6. “Early Sunsets Over Monroeville”
The gloomy addition to the I Brought You My Bullets, You Brought Me Your Love era, “Early Sunsets Over Monroeville” falls by the wayside when standing beside the rest of the album’s action-packed energy. Telling a sorrowful tale of lovers torn apart by a zombie apocalypse, this early ballad’s morose, swaying melody is an ode to Dawn Of The Dead. Even its name memorializes the Pennsylvania town used for filming the zombie movie’s mall scenes. This criminally underrated track produced Gerard Way’s most devastating, heartfelt performance of his career. Rumor has it, the band had to leave the studio after seeing him transform in the booth beyond recognition.
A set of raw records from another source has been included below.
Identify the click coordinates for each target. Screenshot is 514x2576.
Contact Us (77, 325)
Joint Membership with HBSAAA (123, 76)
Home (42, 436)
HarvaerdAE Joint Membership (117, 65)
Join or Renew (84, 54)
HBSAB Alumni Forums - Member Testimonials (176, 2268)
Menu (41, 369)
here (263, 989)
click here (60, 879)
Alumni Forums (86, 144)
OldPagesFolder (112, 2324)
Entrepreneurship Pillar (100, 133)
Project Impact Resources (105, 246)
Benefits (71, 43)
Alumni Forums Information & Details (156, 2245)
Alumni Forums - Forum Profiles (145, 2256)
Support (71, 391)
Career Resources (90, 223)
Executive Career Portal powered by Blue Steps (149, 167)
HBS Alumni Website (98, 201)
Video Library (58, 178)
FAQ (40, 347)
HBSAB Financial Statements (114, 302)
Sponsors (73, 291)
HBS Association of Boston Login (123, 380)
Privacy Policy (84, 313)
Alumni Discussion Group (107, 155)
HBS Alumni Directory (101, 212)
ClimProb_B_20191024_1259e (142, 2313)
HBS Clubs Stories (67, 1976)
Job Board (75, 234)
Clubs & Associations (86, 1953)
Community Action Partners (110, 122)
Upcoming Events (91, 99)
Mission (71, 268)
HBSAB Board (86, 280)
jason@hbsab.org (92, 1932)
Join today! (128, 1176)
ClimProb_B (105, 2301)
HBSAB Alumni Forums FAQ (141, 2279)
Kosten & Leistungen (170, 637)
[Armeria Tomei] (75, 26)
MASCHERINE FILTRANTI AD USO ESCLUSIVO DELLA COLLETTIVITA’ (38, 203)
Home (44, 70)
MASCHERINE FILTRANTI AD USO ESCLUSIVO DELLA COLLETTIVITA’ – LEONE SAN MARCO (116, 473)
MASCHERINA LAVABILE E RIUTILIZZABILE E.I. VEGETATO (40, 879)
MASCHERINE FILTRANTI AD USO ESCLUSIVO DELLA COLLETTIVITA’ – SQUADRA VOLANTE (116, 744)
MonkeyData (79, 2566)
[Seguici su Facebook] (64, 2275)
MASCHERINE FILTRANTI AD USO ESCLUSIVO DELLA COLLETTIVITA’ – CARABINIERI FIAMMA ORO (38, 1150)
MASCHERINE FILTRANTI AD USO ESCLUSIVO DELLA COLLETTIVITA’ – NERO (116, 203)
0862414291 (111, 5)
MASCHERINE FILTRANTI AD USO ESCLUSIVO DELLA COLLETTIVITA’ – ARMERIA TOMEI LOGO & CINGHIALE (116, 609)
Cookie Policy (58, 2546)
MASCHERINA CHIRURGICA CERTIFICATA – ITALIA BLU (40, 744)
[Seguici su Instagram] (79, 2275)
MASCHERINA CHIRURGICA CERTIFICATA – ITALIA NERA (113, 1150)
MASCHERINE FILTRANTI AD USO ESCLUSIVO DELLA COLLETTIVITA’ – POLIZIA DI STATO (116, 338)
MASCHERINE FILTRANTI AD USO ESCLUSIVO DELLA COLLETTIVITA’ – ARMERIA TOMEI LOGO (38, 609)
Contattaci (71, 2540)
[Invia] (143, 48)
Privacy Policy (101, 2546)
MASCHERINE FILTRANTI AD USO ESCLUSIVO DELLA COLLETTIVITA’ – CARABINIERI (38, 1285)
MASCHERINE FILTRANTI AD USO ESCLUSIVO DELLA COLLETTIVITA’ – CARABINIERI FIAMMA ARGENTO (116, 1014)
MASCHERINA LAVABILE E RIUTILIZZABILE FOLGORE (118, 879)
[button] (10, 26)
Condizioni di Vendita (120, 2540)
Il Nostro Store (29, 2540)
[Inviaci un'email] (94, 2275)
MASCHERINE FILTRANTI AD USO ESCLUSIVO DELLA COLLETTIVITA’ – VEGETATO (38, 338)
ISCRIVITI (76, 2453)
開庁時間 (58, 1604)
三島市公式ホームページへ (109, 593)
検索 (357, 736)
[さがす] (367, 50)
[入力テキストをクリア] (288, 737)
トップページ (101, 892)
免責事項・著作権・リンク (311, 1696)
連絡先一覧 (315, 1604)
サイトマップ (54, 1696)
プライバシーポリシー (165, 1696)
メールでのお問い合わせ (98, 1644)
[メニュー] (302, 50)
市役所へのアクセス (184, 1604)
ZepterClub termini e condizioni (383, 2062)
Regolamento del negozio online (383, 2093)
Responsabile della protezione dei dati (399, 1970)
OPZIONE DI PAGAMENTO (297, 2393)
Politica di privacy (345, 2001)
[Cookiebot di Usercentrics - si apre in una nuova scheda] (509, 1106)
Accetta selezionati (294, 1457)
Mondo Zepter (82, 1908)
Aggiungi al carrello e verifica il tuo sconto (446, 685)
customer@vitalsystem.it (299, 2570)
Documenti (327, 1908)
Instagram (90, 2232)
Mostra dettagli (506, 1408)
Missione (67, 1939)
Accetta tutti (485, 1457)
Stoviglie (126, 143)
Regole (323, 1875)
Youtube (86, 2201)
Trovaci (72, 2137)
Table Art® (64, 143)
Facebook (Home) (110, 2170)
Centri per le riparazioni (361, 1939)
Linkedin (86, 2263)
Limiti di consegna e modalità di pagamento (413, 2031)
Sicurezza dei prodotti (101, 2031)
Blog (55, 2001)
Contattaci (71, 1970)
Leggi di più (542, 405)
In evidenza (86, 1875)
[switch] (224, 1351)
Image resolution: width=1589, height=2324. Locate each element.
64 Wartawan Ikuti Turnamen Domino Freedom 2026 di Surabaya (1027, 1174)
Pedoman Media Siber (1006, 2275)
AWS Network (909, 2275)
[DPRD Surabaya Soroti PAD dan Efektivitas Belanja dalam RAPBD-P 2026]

Masquerading as a neon rebellion to fit in with the saccharine Danger Days era, “F.T.W.W.W.” from 2010’s The Mad Gear And Missile Kid EP is quite simply the dirtiest song the My Chem boys ever plucked up the courage to write. The main album’s apocalyptic concept outgrew this unashamedly filthy effort, but it deserves to be memorialized as the one time MCR unleashed their down-and-dirty side to their fans. Let’s face it: There aren’t many times we get to hear Gerard utter these immortal lyrics: “She said, ‘Come on, come on, kiss my battery/Come on, come on and fuck this whole wide world.’”
4. “Heaven Help Us”
Amidst such a complex, jam-packed concept record as The Black Parade, its B-sides didn’t stand much chance for success. Had “Heaven Help Us” belonged to the previous Revenge era, it would have knocked its peers out of the park. However, its relegation to the extras of an already astounding album made it a drop in the ocean. Making a heartfelt plea for divine intervention, this cry for help is as powerful as they come, even by My Chem’s standards, and this display of emotional depth needs to be heard.
3. “I Never Told You What I Do For A Living”
After delivering the likes of the morose “Helena” and the angst-ridden “I’m Not Okay (I Promise),” you’d be forgiven for thinking Three Cheers had worn itself out by the time its closing track arrived. The rapid-fire “I Never Told You What I Do For A Living” emerges as the most complex and unpredictable composition of My Chem’s entire career, closing off a memorable era in unforgiving style. From obscene implications to murderous intent, making a pitstop at sea-shanty vibes and the filthiest breakdown this side of death metal, this track refuses to shy away from a challenge.
2. “Fake Your Death”
The stirring single that soundtracked the trailer for the post-breakup greatest hits compilation May Death Never Stop You almost faded into obscurity amid the buzz over the band’s first output since their split a year earlier. A eulogy to MCR’s history that brought back vivid reminders of every emotional era, 2014’s “Fake Your Death” is the swan song fans needed. It was a fitting farewell that sadly missed the credit it deserved for closing the band’s chapter in the most tear-jerking manner they could muster.
1. “Drowning Lessons”
Bullets was such a monumental introduction to a genre-defining band known as My Chemical Romance. The dramatic “Drowning Lessons” shouted into the echo chamber but never fully received its dues. An astounding performance from guitarist Ray Toro fronts their talents that predates the existential theatrics of Revenge, holding onto heart-wrenching lyrics and a show-stopping closing singalong that would work phenomenally live. That is, if they would play it.